By: hollander.jon | November 09, 2015

Dr. Thomas Amidon, CTO and co-founder of Applied Biorefinery Sciences, has been award the Exemplary Researcher Award by the State University of New York College of Environmental Sciences & Forestry, where he is a professor in the Faculty of Paper & Bioprocess Engineering.

The category for which Dr. Amidon was nominated, Outstanding Career Achievement, recognizes outstanding career achievements in research activity, who have had a professional career of more than 16 years, and who have been employed by ESF for a minimum of 5 years.  Selection criteria include documented evidence of outstanding research accomplishments and impact of their work on their discipline; outstanding national and international recognition in the academic community; evidence of a substantial positive impact of research mentorship through undergraduate students, graduate students, and/or postdoctoral associates.

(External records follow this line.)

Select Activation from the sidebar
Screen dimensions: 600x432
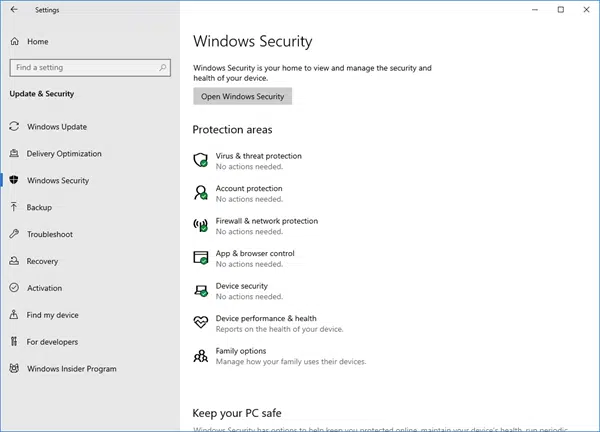tap(44, 288)
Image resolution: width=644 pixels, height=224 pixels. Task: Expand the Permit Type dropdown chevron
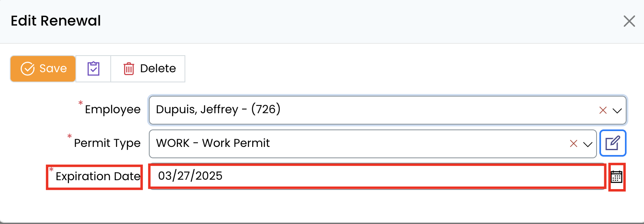588,144
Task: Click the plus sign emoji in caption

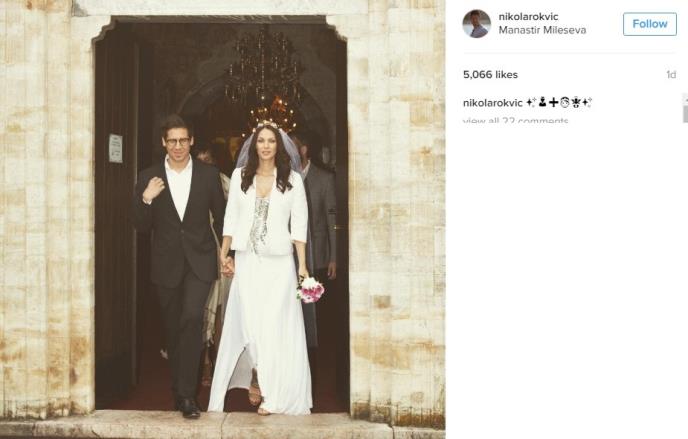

Dr. Amidon’s career at ESF since 2000 has been truly exceptional.  There, he has led efforts in biorefinery research, and is recognized globally for his development of the hot water pre-extraction process for lignocellulosic biomass.  A few key indicators of his prominence in this field are the steady stream of invitations to give keynote or plenary lectures, chair important conferences, and invitations to collaborate with renowned leaders from national laboratories and leading academic institutions around the world.  He has been the principal investigator for a number of large research grants from the US Department of Energy, and most recently, from the highly competitive National Science Foundation.  Dr. Amidon has authored or co-authored over 60 publications.

Receiving the award, Prof. Amidon spoke to an engaged audience of university academics about the issues involved in biorefineries and factors affecting its applicability and economic impact.  The current applications for biorefinery systems in the world are heavily oriented towards agricultural products and residual biomass.  Dr Amidon suggests that the next major step, forest-based biorefineries, will be of high interest based on the amount of publications and relatively high profile corporate efforts -- yet few purpose-built applications exist.  A significant amount of customization will be necessary for each forested region in the US and the world if forest biorefinery applications are to be as productive and profitable as is necessary for rapid growth.  The gap between research results and commercial applications is not easily crossed and will lead to somewhat erratic results over the next 5+ years as the most economic approaches and most practical commercial procedures clarify.

The range of commercial applications that will be developed from forest and agricultural biomass residue is significantly larger than is commonly understood.  This will lead to a significant number of applications from a fairly modest scale (400 dry tons per day) to large scale (over 4,000 dry tons per day).  New York State and the Northeast US are well positioned to participate in the evolution of forest biorefineries because of its unique species composition, product markets, skilled labor pool, cultural background of sustainable forestry and a leadership position in biomass willow planting.